Task: Extend the text about Club Liceo Naval, picking up after its last sentence.

Text passage:
Liceo Naval
- Full name: Centro de Graduados del Liceo Naval Militar
- Founded: 26 April 1953; 72 years ago
- Ground: Av. Cantilo, Núñez
- Location: Buenos Aires, Argentina
- League(s): Metropolitano (Field hockey)
- Affiliations: URBA (Rugby) AHBA (Hockey)
- Activities: List Field hockey; Football; Rugby union; Rowing; Tennis; ;
- President: Eduardo Zabalza
- Website: cglnm.com.ar

= Club Liceo Naval =

Argentine sports club

Centro de Gradudados del Liceo Naval Militar, or simply Club Liceo Naval, is an Argentine sports club formed by graduates from Liceo Naval "Almirante Brown" (Admiral Brown Naval Military Academy), one of the two educative institutions of the Argentine Navy.

The Liceo Naval's senior rugby union team competes in Primera División B, the third division of the URBA league system, while the women's field hockey team plays in the Torneo Metropolitano, the main competition within Buenos Aires Province metropolitan area organised by the AHBA.

Supplied records:
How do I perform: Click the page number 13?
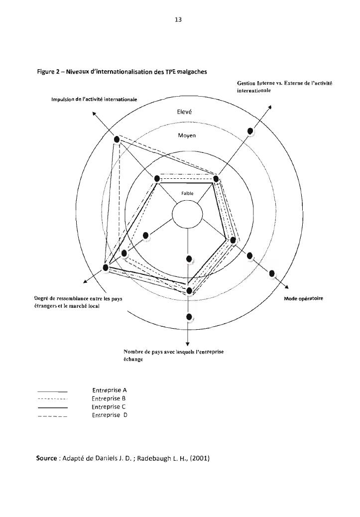179,20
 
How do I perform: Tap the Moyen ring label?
187,135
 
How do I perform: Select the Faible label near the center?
187,194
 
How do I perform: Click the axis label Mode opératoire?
303,298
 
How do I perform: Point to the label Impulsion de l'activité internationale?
94,99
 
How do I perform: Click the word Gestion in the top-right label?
247,83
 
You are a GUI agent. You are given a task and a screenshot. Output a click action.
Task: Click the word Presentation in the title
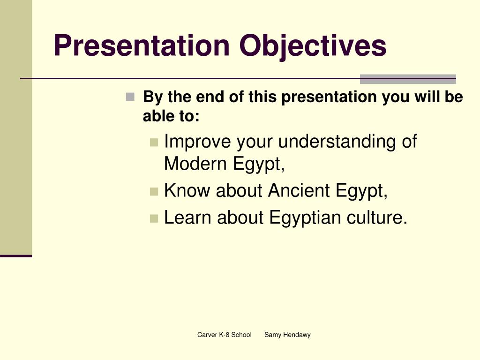pyautogui.click(x=142, y=45)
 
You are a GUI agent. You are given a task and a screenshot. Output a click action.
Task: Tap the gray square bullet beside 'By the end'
pyautogui.click(x=130, y=97)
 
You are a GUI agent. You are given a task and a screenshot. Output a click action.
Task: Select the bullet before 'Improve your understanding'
pyautogui.click(x=154, y=142)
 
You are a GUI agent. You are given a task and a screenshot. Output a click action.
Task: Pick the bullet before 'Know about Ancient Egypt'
pyautogui.click(x=154, y=192)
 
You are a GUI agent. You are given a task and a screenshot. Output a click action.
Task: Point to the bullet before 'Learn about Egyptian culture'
pyautogui.click(x=154, y=218)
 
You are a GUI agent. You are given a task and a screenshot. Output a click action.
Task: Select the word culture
pyautogui.click(x=377, y=218)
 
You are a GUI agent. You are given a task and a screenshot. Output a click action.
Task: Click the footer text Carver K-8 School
pyautogui.click(x=225, y=335)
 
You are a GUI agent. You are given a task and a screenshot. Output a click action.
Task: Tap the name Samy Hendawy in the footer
pyautogui.click(x=287, y=335)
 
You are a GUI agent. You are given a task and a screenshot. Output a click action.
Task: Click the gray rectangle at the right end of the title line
pyautogui.click(x=408, y=79)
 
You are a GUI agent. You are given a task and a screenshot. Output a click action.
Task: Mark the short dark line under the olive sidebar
pyautogui.click(x=16, y=256)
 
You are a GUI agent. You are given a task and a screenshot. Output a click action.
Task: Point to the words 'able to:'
pyautogui.click(x=171, y=116)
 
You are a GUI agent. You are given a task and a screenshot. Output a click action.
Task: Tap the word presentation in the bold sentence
pyautogui.click(x=329, y=98)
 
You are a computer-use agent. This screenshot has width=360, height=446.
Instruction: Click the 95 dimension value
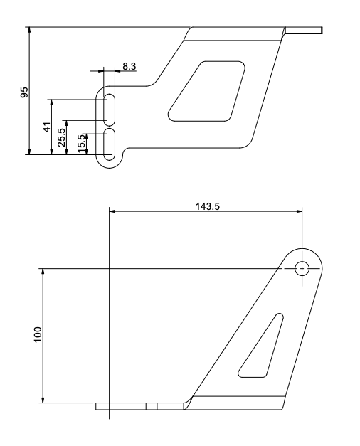click(x=24, y=92)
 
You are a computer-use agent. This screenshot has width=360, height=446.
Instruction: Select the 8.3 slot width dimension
click(x=129, y=66)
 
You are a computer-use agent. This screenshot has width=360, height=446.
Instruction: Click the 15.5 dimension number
click(x=81, y=141)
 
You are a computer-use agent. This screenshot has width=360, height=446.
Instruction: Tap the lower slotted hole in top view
click(x=110, y=144)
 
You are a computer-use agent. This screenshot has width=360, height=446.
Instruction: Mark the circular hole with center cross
click(x=302, y=268)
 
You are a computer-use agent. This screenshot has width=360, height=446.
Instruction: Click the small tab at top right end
click(x=305, y=31)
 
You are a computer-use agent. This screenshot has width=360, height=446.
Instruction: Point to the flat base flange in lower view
click(x=142, y=408)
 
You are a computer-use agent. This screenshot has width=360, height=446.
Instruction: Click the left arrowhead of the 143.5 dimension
click(x=112, y=210)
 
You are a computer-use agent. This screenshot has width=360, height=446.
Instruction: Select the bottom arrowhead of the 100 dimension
click(x=43, y=400)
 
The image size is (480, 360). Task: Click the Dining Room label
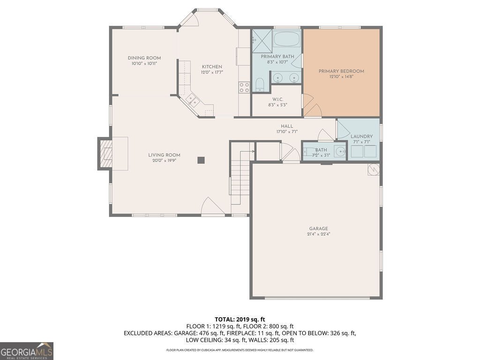point(144,58)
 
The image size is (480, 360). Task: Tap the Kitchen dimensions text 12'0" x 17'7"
point(212,73)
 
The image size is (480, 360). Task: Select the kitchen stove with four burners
point(244,87)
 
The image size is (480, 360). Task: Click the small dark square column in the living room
point(201,160)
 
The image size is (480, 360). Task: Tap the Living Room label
point(164,155)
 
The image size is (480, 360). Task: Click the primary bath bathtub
point(286,38)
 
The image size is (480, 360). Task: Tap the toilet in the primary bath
point(260,85)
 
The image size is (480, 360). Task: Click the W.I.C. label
point(278,99)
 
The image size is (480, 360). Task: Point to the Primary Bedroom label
point(341,71)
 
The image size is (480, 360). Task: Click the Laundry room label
point(361,136)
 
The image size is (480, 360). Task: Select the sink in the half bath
point(340,151)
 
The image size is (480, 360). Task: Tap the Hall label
point(287,126)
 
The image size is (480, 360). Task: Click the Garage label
point(318,228)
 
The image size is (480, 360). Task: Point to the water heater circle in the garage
point(373,170)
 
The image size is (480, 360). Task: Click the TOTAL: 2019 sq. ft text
point(240,320)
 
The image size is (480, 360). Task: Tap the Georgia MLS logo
point(27,351)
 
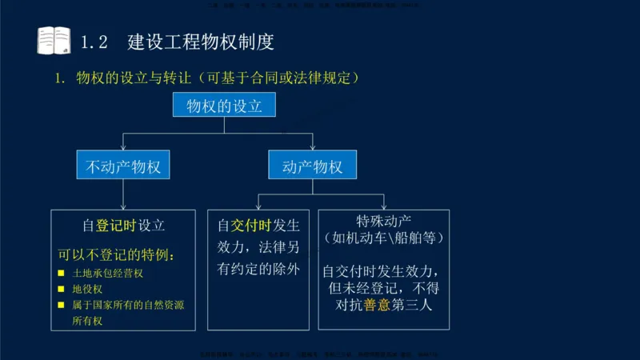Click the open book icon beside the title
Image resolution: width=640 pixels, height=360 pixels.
click(x=54, y=40)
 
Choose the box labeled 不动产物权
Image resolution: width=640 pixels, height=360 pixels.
click(x=123, y=166)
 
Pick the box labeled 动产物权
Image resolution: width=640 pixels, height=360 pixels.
click(x=312, y=166)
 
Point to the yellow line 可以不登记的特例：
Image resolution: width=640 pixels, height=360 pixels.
click(x=116, y=256)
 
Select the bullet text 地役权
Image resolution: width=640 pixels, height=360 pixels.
click(x=88, y=290)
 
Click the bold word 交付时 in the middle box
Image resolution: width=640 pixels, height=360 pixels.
click(x=251, y=226)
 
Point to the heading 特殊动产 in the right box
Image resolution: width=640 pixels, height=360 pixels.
click(x=384, y=221)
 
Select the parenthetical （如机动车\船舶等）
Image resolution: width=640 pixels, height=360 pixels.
click(x=384, y=238)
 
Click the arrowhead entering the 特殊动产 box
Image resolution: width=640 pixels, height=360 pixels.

Response area:
Other sports practised at Liceo Naval are football, rowing, and tennis.

== Overview ==
The Liceo Naval Militar "Almirante Brown" (named after Irish-Argentine admiral William Brown) opened in 1947 as a high school in the city of Ensenada, Buenos Aires in Buenos Aires Province. Six years later, a sports club named "Centro De Graduados Del Liceo Naval Militar" was established by Liceo Militar alumni in a small room located on Anchorena street in Buenos Aires.

== Facilities ==
Club headquarters and fields are located in the Núñez neighborhood of Buenos Aires, close to the Ciudad Universitaria.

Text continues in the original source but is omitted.